Post-subculturalists no longer have any sense of subcultural authenticity where inception is rooted in particular sociotemporal contexts and tied to underlying structural relations. Indeed post-subculturalists will experience all the signs of the subculture of their choosing time and time again. Choosing is the operative word here, for post-subculturalists revel in the availability of subcultural choice...This is something that all post-subculturalists are aware of, that there are no rules, that there is no authenticity, no reason for ideological commitment, merely a stylistic game to be played.[26]

   Muggleton's account of current cultural practices focuses on rootlessness and play, where any hope for the ruptures that characterized the CCCS model of subcultural practice is seen as impossible and void of political potency. Cut adrift in a free-floating, inauthentic and valueless ether, post-subculturalists are interpreted as mindlessly genuflecting in awe at the postmodern, millennial sublime:

The trappings of spectacular style are their right of admission to a costume party, a masquerade, a hedonistic escape into a Blitz Culture fantasy characterized by political indifference.[27] This formulation of postmodernism, framed by a cultural pessimism suggesting quietism, apathy, moral relativism (which includes the ability to occupy a multiplicity of subjectivities) obscures the effect that difference (structural and otherwise) and differential access to power have on producing meaningful contexts (and contexts of meaning) for cultural activity. In Muggleton's estimation, the gravitation of individuals and groups to sites of emotional investment, whether they be imaginary or real, is evacuated of all meaning and affective value.
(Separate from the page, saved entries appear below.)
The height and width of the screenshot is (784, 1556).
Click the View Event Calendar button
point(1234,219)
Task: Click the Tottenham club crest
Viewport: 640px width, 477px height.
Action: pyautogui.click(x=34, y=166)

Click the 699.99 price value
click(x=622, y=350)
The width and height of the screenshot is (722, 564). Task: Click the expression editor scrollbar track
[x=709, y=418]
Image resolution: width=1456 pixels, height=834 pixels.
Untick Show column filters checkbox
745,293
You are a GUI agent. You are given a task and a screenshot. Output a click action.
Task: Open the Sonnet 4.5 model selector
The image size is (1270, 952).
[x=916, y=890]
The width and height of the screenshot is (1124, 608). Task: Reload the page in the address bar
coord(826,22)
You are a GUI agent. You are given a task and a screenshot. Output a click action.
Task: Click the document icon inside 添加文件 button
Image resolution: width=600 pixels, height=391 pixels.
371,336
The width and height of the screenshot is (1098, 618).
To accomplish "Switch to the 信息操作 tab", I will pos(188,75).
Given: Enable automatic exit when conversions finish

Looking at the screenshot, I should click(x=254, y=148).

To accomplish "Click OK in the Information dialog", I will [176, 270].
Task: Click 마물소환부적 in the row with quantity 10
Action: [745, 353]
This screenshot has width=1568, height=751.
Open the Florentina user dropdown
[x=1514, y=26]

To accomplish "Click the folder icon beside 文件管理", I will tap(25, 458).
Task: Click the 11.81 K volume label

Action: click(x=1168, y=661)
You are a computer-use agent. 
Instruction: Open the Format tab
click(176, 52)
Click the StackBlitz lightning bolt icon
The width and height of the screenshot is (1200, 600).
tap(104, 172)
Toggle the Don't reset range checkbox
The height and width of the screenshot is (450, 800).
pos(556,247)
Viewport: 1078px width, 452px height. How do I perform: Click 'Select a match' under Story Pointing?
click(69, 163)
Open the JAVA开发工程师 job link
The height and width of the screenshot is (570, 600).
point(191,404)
   As a corrective to this, Grossberg has more convincingly characterized the postmodern as a disarticulation of affect and ideology, where maps of meaning and mattering maps become disengaged and reengaged in new places.[28] By affect is meant a structured plane of effects (investment) which offers the possibility of agency (of acting willfully), a term describing "observable differences in how practices matter to, or are taken up by, different configurations of popular discourses and practices -- different alliances (which are not simply audiences)."[29] And although affect waxes and wanes within everyday contexts, authenticity has not disappeared; as a discursive form it remains crucial to processes of differentiation, but has been modified in ironic fashion:

Confronting the postmodern vector of everyday life produces an increasing tendency to stop in places (e.g. taking on particular cultural identities or taking up forms of agency), while self-consciously questioning, limiting or perhaps even challenging the investment in them: authentic inauthenticity (indifference) is a popular logic which refuses to distinguish between the authentic and inauthentic, between boredom and terror - and a set of practices which celebrates the affectivity of investment while refusing to discriminate between different forms and sites of investment - as the only viable response to contemporary conditions.[30]

   Contrary to Muggleton's assertion, "rules" still exist within the spaces of everyday life, albeit in very provisional and ad hoc forms. The unequal exercise of power (and its uneven distribution) in any given context negates claims many postmodern theories make about a cultural leveling and the disappearance of boundaries. Boundaries are continually shifting and being redrawn, the contexts of cultural activity habitually reconstituted by new and longstanding power relations and lines of continuity or cultural logics (as manifest in traditions, mythologies, various forms of media and the circulation of commodities) which course through them.

   The means by which these boundaries are reasserted and maintained through processes of social differentiation and distinction have been taken up by Grossberg and Sarah Thornton. They have each challenged the CCCS's unspoken assumption that cultural practices unfold in discrete, self-contained spaces. Grossberg does this by problematizing the notion of the mainstream (in relation to the postmodern); Thornton, by inserting the media into the very origins of subcultures.[31] For Grossberg the mainstream, or more correctly the popular, exists as a social pastiche where fragments from the margins are incorporated and fragments of itself are excorporated back into the margins: "a structured distribution of practices, codes and effects."[32] The intersection of margin and mainstream produces a space where practices of social and cultural differentiation also unfold and overlap, whereby the mainstream can no longer be seen as unified or monolithically Other.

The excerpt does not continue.